Actualmente, el clero y el personal del seminario se encargan tanto del Seminario menor como del mayor. El Seminario menor reúne a jóvenes, de todas las regiones de la diócesis, que están interesados en explorar una vocación al sacerdocio. Los estudiantes de los grados 9 a 12 reciben una formación académica tradicional y son introducidos gradualmente a una vida centrada en la oración, la comunidad y el discernimiento. El rigor académico del Seminario menor, junto con la formación espiritual y humana que reciben los seminaristas, les prepara para entrar en el Seminario mayor o para seguir otros estudios.

La formación en el Seminario Mayor es más que un curso de estudio; es más bien un viaje a través de varias etapas distintas de desarrollo a través de las cuales el seminarista se sumerge en las prácticas espirituales y comunitarias que son esenciales para el sacerdocio católico. A través de la liturgia, la oración, la enseñanza y la vida comunitaria, los seminaristas aprenden a vivir en la presencia de Dios.

El seminario está afiliado a la Universidad Pontificia Lateranense de Roma desde el 3 de mayo de 1967. Esta afiliación permite a los estudiantes que completan el programa recibir una licenciatura en Teología.
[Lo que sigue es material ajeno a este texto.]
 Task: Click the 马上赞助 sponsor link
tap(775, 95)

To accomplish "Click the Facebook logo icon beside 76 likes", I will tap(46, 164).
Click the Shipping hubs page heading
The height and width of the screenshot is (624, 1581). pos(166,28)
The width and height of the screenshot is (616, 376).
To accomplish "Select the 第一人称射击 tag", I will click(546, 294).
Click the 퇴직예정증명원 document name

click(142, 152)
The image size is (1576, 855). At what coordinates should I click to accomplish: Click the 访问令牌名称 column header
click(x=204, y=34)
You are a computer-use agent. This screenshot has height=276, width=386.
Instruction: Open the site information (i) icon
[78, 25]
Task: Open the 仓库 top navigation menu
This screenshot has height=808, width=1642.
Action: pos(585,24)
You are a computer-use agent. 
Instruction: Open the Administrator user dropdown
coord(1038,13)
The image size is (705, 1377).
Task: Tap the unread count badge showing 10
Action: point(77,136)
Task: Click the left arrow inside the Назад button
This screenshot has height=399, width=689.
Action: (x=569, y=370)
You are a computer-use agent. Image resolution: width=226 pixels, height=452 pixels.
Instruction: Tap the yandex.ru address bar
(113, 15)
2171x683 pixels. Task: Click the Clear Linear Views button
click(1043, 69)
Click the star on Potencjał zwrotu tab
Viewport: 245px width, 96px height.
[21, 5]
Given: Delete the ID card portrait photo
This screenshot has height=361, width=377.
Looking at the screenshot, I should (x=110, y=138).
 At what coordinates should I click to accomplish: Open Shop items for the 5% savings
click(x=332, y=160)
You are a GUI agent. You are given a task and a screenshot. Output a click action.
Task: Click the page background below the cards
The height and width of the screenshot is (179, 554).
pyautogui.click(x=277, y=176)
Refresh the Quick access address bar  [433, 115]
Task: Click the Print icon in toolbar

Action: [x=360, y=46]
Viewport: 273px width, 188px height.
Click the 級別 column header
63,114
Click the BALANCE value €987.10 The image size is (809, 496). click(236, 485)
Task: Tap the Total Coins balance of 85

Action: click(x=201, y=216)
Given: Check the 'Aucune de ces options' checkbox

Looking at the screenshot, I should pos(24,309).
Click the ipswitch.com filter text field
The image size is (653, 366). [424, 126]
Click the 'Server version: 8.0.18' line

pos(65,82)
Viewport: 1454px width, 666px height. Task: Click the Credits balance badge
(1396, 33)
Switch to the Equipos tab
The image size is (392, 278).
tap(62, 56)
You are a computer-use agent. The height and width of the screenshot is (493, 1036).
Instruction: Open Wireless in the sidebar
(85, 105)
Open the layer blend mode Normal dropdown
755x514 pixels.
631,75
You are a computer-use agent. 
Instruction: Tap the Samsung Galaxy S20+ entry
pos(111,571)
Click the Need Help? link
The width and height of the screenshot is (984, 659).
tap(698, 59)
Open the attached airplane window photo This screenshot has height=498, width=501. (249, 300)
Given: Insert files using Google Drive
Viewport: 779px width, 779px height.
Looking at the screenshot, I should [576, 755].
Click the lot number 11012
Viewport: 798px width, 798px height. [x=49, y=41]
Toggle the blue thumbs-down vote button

En 2010, el seminario fue reconocido oficialmente como institución de enseñanza superior por el Ministerio de Educación palestino, lo que implica que el título de licenciatura otorgado a los seminaristas está oficialmente reconocido por el Estado de Palestina. El plan de estudios del Seminario Mayor comprende un año propedéutico de formación espiritual, discernimiento y estudio de la lengua francesa, dos años de filosofía, un año en el Seminario de San José (Nueva York), tres años de estudios teológicos, un año de experiencia pastoral y un año de preparación a la ordenación.

Los programas de estudio y de formación se basan en la Ratio Fundamentalis (2017), la Exhortación Apostólica Pastores Dabo Vobis, el Ordo de la Pontificia Universidad Lateranense y la Ratio Studiorum del Seminario que fue actualizada en 2016 y publicada en el Calendario Académico General. Los cursos se imparten en árabe, inglés y francés.

Los santos patronos del Seminario son Nuestra Señora de la Inmaculada Concepción, San José, San Francisco Javier y Santa Teresa de Lisieux. Con tan buenos patrones y con la gracia de Dios, el seminario ha formado a 289 sacerdotes, entre ellos 15 obispos y 3 patriarcas: Giacomo Giuseppe Beltritti, Michel Sabbah y Fouad Twal. Fundado principalmente para formar al clero local, el seminario ha estado tradicionalmente, y sigue estando, abierto a estudiantes de otras instituciones y países que deseen prepararse in situ para el servicio de la Iglesia en Tierra Santa.